___ THE INPUT ___
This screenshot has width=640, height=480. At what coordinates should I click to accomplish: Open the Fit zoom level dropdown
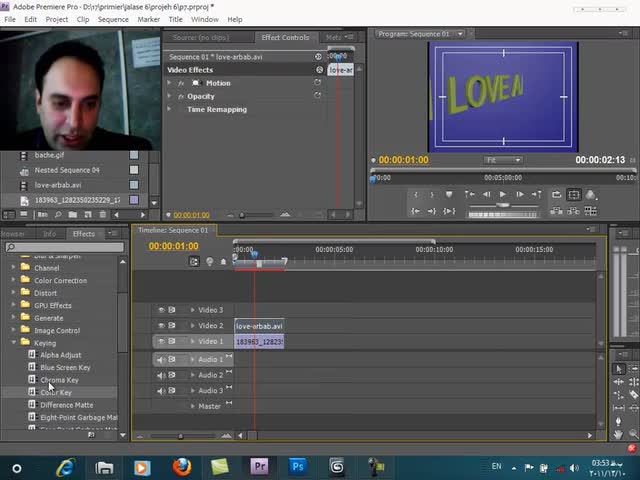pos(502,160)
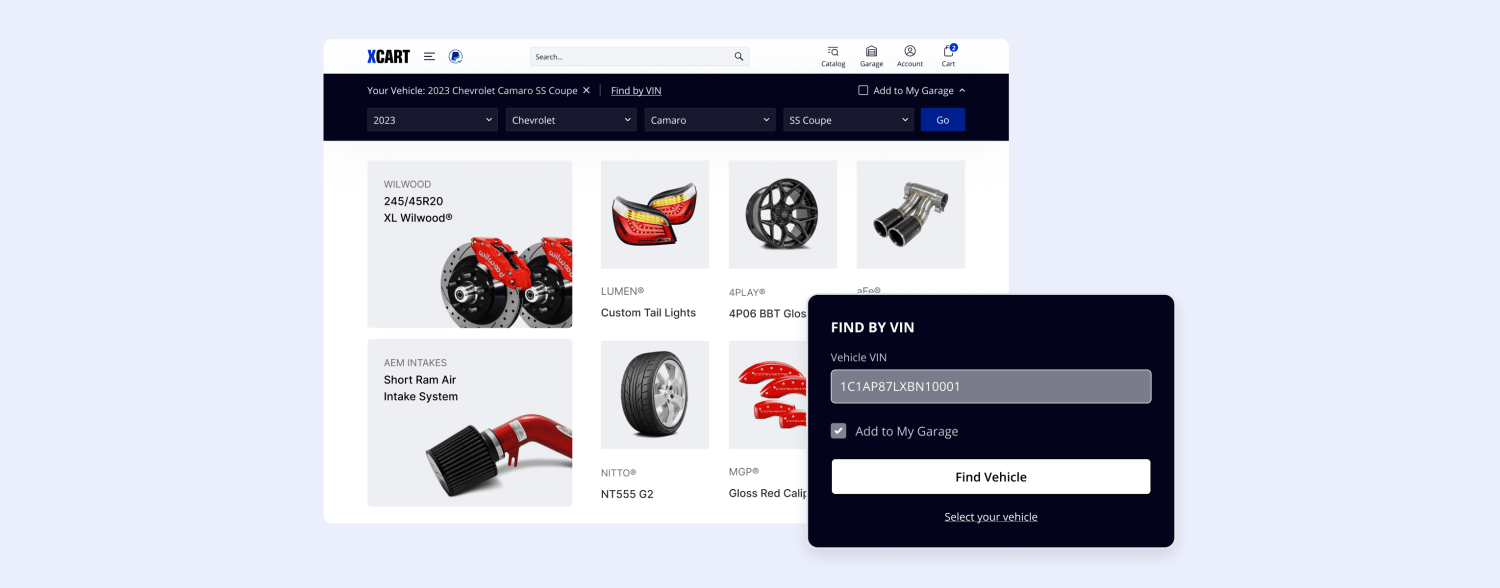Open the Chevrolet make dropdown
The height and width of the screenshot is (588, 1500).
[x=570, y=119]
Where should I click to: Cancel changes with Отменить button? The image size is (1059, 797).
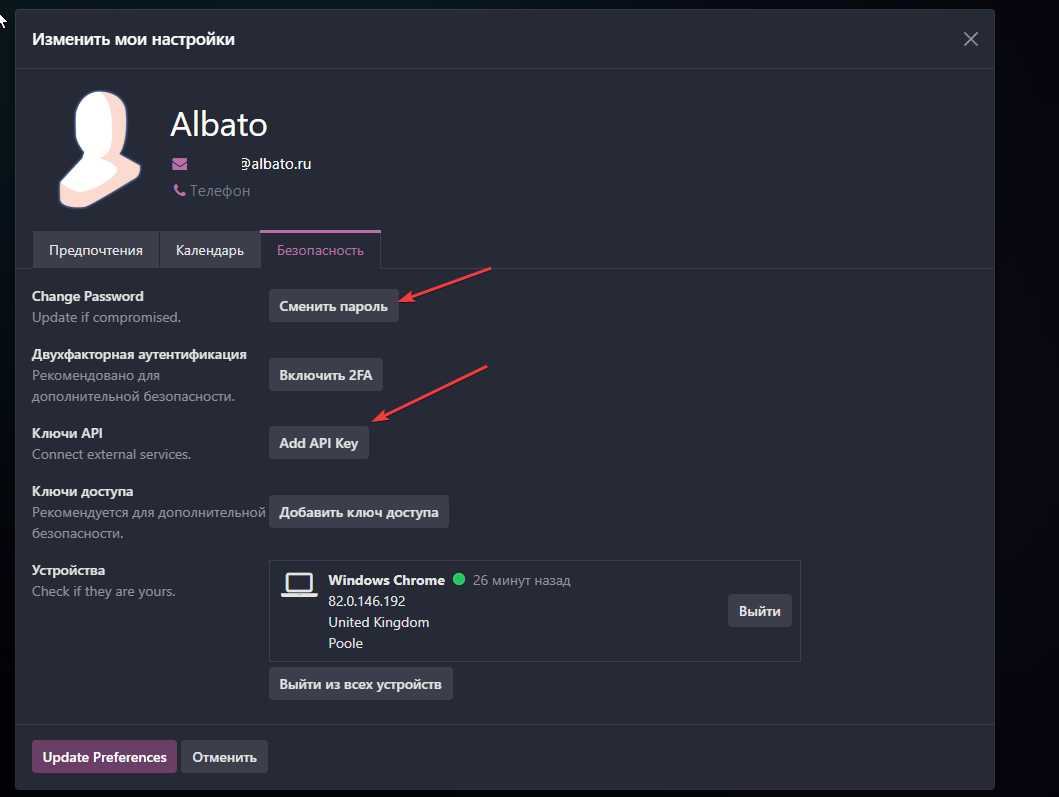[x=224, y=757]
___
Each entry above should be given again exactly, with its pictures omitted.

EXERCISE RESULT
This screenshot has width=640, height=480. At what coordinates should I click to accomplish: Open the Fit zoom level dropdown
pos(502,160)
Open the Chevrolet make dropdown
The height and width of the screenshot is (588, 1500).
[x=570, y=119]
Where should I click to: Cancel changes with Отменить button? The image size is (1059, 797).
[x=224, y=757]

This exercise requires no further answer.